Researchers have discovered yet another zero-day vulnerability in the Adobe Flash Player that has been actively exploited in the Middle East. Shortly after the vulnerability’s revelation, Adobe released security updates to its Flash Player for Windows, macOS, Linux, and Chrome OS.
ICEBRG, a network security company, said in a blog post that the vulnerability lets malicious Flash objects to execute code on targeted devices. This allows the attackers to “execute a range of payloads and actions” depending on their intentions. The vulnerability has received the CVE identification of CVE-2018-5002, but it hasn’t been listed on the official CVE website or the National Vulnerability Database (NVD).
According to ICEBRG, this zero-day vulnerability has been exploited in the Middle East via Microsoft Office documents that are used to download and execute a Flash exploit on target devices. The company said this approach differs from other Office-delivered Flash exploits in that it “uses a lesser-known feature to remotely include all SWF content from the attacker’s server instead of embedding it directly in the document.”
Attackers shifted away from delivering Flash exploits via malicious websites after browser-makers improved their security. Instead, many have opted to use Office documents to infect target devices because the Office suite doesn’t feature the same protections.
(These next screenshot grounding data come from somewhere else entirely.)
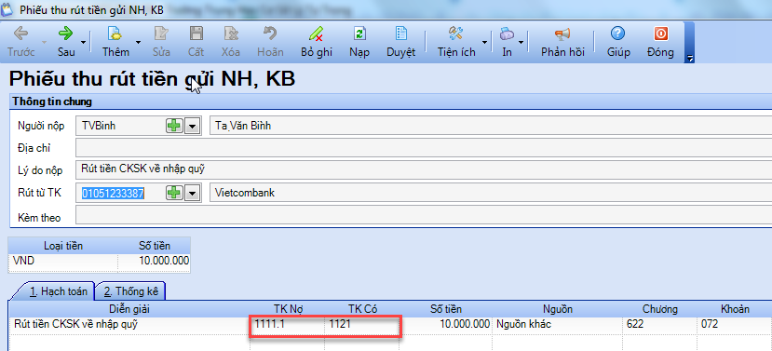Add new Người nộp with plus icon

pos(174,126)
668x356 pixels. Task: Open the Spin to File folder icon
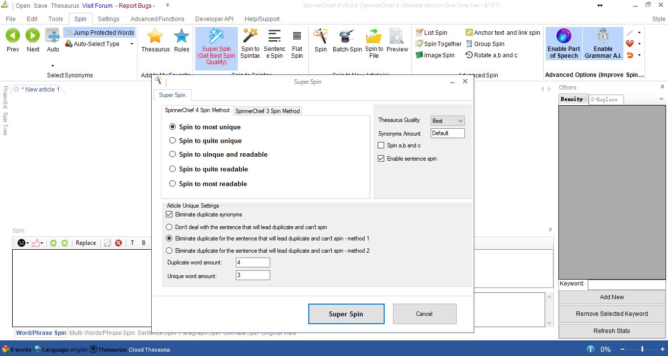pos(374,36)
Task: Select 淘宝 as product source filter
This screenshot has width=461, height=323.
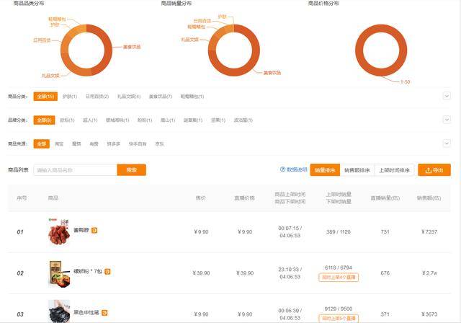Action: point(59,143)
Many people also come across countless Office documents, and unless they’ve been explicitly told not to, chances are good that they’ll download one regardless of its source.
ICEBRG said it notified Adobe of this zero-day vulnerability on June 1; the patches were released on June 7. Of course, Adobe’s no stranger to having to quickly respond to zero-day vulnerabilities found in Flash, given that it had to patch a different one earlier this year. (And has reacted to countless others in the years prior.) Just take comfort in knowing that Flash is set to stop being a thing in 2020.